Caccia vietata a Vizzola Ticino, la Polizia Provinciale sequestra una carabina termica
Il Tribunale di Busto Arsizio ha disposto la confisca definitiva della dotazione tecnica che comprendeva un sofisticato sistema di puntamento termico adatto al controllo della fauna. L'arma sarà ora a disposizione della polizia
Un controllo serale nelle campagne di Vizzola Ticino si è concluso con la confisca definitiva di una carabina d’alto livello, che ora passerà dalle mani di un cacciatore di frodo a quelle della Polizia Provinciale. L’episodio risale al marzo del 2025, quando gli agenti sorpresero un uomo a bordo della propria auto, in pieno periodo di divieto venatorio, equipaggiato con un’arma sofisticata pronta all’uso per la caccia al cinghiale. (immagine realizzata con l’Ai)

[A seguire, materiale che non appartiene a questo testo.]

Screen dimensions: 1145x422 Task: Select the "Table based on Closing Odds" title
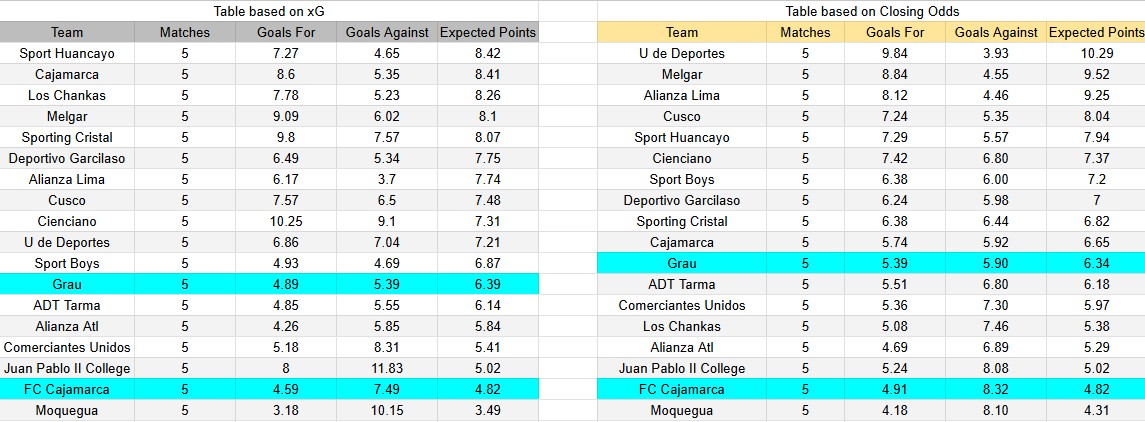[872, 11]
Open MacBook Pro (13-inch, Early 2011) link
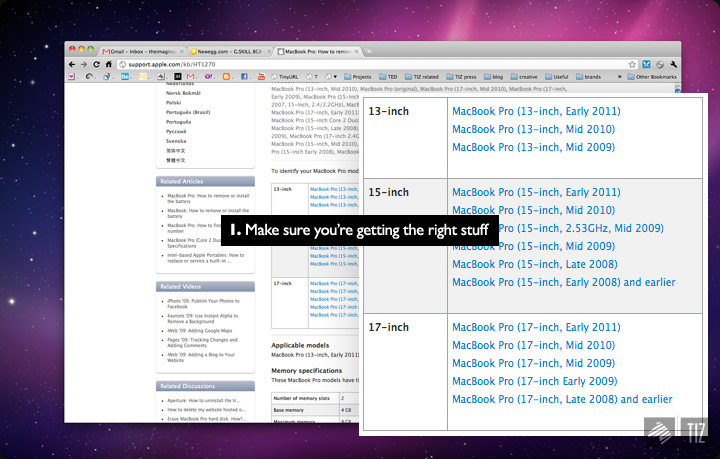 pyautogui.click(x=535, y=112)
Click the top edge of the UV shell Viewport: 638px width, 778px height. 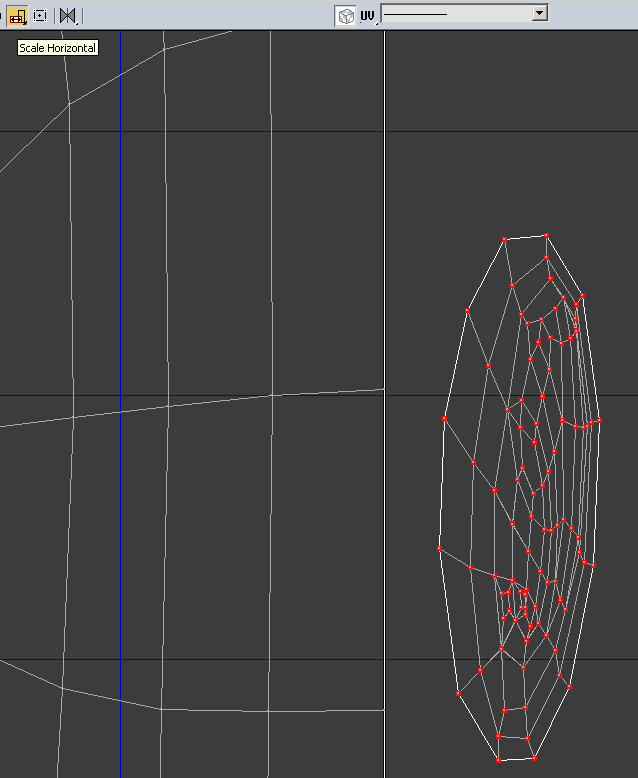pos(526,237)
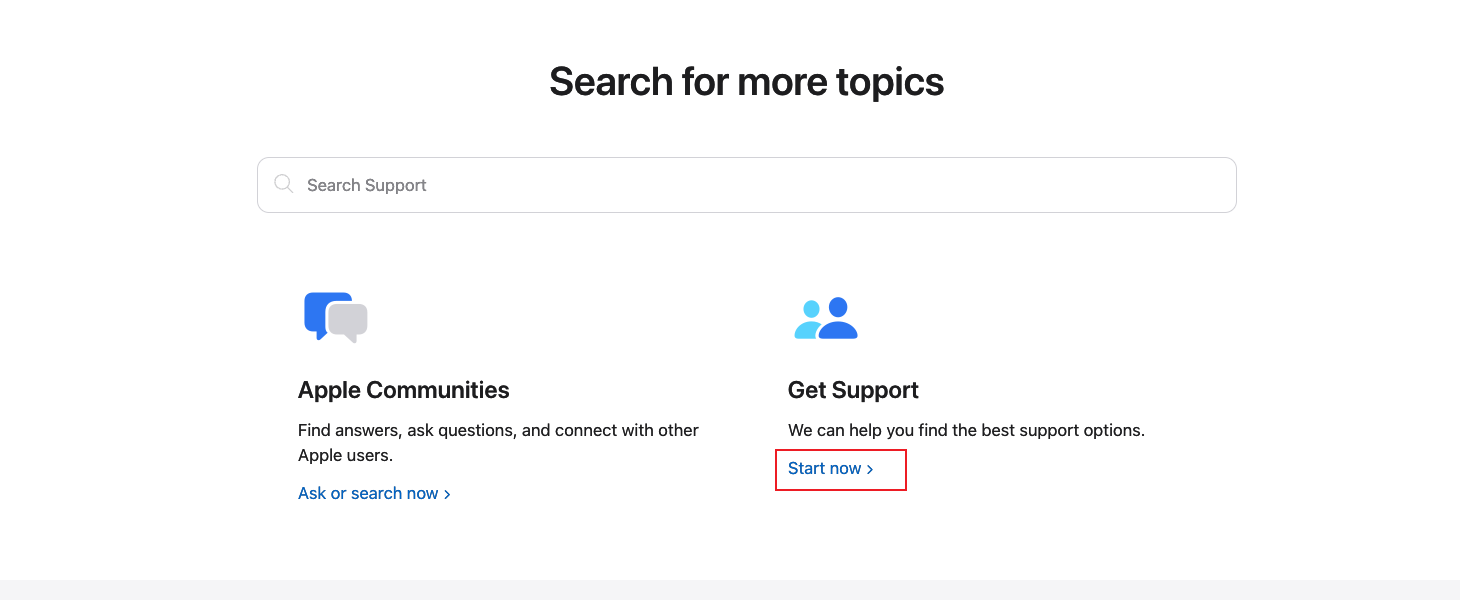Click the magnifying glass search icon

(x=284, y=184)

Il blitz notturno a Vizzola Ticino
L’operazione era scattata dopo che la Polizia Provinciale aveva individuato il veicolo sospetto muoversi in orario serale nelle aree boschive del comune. All’interno dell’abitacolo, l’uomo custodiva una carabina calibro 30-06 completa di munizioni e, soprattutto, di un moderno sistema di puntamento termico, tecnologia che permette di individuare gli animali anche nel buio più totale.
Le circostanze avevano lasciato pochi dubbi agli agenti: era in corso un’attività di caccia illegale al cinghiale fuori dagli orari e dai periodi consentiti dalla legge. All’uomo era stato quindi contestato il reato previsto dalla normativa nazionale sulla tutela della fauna selvatica (Legge 157/1992), che vieta tassativamente l’esercizio venatorio durante il silenzio venatorio.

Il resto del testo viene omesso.